🤖 AI Summary
This work addresses the challenge in over-the-air federated learning (OTA-FL) systems where wireless channel superposition prevents the parameter server from observing individual client updates, making it difficult to distinguish benign gradient drift caused by non-IID data from stealthy backdoor attacks. To tackle this issue, the authors propose a two-stage robust aggregation framework. First, a modality-aware, multi-metric trust scoring mechanism is introduced, coupled with trust-based multiple access (TBMA) to classify clients. Subsequently, the parameter server performs layer-wise anomaly detection and longitudinal reputation evaluation to dynamically identify and suppress malicious updates. Experimental results demonstrate that the proposed method effectively defends against sophisticated backdoor attacks—including Neurotoxin and cosine similarity-constrained attacks—across multiple benchmark datasets while maintaining competitive performance on the main learning task.
📝 Abstract
Over-the-air federated learning (OTA-FL) improves communication efficiency by exploiting the superposition property of wireless channels, but this same property also creates a critical security vulnerability: the parameter server (PS) cannot access individual local updates, making it difficult to identify and exclude poisoned gradients. The challenge is further exacerbated under non-independent and identically distributed (Non-IID) training data, where benign gradient drift can closely resemble malicious updates. In this paper, we propose a two-stage robust aggregation framework for defending against backdoor attacks in OTA-FL. Under our scheme, each client is first assigned a modality-aware multi-indicator trust score, where the specific indicators are selected according to the data modality (e.g., waveform, text, image) and model architecture to capture the most discriminative footprint of backdoor updates. Based on this score, the PS then performs trust-based multiple access (TBMA) to separate clients into trusted, suspicious, and malicious categories.
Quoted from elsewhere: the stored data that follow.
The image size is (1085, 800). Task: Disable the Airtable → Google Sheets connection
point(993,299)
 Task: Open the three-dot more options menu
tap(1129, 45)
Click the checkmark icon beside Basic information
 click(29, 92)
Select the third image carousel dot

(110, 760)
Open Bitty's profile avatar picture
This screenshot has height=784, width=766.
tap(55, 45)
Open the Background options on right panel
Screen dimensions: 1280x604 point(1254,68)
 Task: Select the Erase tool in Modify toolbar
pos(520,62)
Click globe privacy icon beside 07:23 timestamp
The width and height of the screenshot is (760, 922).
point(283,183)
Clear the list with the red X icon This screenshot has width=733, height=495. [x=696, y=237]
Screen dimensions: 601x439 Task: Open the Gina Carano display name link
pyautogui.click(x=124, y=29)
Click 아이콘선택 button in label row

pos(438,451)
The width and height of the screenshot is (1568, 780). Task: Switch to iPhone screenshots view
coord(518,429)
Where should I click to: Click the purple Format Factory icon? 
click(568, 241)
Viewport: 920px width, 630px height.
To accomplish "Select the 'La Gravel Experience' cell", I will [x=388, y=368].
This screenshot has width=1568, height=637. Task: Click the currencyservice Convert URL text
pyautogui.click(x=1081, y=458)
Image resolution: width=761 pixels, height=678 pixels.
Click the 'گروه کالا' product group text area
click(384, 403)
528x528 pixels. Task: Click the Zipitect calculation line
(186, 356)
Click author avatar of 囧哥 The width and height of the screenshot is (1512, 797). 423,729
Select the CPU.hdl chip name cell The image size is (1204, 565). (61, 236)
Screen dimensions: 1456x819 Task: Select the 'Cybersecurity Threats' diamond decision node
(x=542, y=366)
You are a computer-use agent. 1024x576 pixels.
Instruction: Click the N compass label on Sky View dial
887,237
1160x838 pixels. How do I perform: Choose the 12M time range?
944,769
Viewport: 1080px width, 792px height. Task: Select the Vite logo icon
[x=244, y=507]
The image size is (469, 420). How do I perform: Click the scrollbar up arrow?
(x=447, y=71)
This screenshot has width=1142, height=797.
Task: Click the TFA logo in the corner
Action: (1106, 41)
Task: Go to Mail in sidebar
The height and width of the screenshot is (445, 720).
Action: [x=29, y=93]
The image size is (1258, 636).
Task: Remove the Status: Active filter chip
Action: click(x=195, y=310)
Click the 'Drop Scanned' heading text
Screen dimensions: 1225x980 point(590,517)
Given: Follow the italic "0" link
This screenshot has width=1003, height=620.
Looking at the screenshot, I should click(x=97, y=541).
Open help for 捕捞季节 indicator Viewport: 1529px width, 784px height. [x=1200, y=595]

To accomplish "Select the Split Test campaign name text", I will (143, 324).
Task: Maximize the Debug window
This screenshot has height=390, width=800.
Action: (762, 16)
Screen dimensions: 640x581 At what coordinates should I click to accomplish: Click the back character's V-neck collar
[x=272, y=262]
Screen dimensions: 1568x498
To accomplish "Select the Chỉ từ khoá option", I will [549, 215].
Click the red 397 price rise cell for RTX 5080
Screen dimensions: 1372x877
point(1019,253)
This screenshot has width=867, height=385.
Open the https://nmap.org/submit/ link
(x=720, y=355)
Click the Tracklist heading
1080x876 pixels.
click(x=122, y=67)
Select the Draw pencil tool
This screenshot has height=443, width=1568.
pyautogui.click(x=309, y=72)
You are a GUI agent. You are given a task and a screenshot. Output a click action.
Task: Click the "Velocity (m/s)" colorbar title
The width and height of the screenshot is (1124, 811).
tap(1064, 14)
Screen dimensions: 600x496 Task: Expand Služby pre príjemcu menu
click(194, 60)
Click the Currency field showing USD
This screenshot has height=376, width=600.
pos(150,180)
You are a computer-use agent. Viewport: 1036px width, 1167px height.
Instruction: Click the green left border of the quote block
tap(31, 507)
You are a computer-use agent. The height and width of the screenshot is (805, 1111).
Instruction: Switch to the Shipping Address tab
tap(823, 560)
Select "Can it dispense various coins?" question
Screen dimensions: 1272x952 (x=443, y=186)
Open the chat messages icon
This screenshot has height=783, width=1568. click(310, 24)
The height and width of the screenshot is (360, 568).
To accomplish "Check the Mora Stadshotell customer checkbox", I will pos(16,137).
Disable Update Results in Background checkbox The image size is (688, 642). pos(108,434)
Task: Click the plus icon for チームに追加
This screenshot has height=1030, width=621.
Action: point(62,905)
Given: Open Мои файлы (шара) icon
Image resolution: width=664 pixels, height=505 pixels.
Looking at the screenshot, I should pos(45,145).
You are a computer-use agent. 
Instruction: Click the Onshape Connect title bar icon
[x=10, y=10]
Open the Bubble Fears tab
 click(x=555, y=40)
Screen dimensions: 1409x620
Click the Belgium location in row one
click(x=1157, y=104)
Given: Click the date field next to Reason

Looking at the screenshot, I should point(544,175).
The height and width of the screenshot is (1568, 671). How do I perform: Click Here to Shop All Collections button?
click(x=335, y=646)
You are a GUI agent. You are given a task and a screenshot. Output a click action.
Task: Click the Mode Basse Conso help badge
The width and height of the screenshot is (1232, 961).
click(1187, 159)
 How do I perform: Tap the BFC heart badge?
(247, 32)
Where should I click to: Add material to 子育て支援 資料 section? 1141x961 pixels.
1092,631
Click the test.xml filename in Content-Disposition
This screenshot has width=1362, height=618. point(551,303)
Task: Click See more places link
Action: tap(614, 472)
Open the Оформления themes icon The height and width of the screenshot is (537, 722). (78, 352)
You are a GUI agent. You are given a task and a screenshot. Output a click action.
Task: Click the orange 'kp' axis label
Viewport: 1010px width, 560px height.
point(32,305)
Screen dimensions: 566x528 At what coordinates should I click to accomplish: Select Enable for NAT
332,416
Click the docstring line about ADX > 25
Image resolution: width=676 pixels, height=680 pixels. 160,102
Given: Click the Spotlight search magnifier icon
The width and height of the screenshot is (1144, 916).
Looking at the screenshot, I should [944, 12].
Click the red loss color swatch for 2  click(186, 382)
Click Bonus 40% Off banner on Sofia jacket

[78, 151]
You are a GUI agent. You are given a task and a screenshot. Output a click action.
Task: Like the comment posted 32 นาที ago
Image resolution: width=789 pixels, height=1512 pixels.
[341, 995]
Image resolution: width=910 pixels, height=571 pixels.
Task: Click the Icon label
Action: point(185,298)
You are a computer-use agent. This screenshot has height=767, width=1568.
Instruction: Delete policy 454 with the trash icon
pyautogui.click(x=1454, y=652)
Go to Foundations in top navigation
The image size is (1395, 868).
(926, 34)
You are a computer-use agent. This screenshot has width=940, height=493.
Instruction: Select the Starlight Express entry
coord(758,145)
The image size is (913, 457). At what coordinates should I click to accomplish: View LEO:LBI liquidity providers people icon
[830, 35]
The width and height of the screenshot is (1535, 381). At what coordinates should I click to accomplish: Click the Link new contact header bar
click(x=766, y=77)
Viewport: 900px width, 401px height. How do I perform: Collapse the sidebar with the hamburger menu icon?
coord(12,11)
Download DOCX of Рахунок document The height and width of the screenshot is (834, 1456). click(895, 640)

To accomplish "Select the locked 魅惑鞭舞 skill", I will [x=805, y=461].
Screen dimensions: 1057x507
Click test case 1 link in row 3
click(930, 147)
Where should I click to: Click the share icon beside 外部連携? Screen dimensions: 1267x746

Suspicious clients are further examined through PS-side layer-wise inspection and a longitudinal reputation mechanism. Experimental results on several datasets demonstrate that the proposed methodology effectively suppresses stealthy backdoor attacks, including bounded-scaling attacks, Euclidean-constrained attacks, Cosine-constrained attacks, and Neurotoxin, while maintaining competitive main-task accuracy.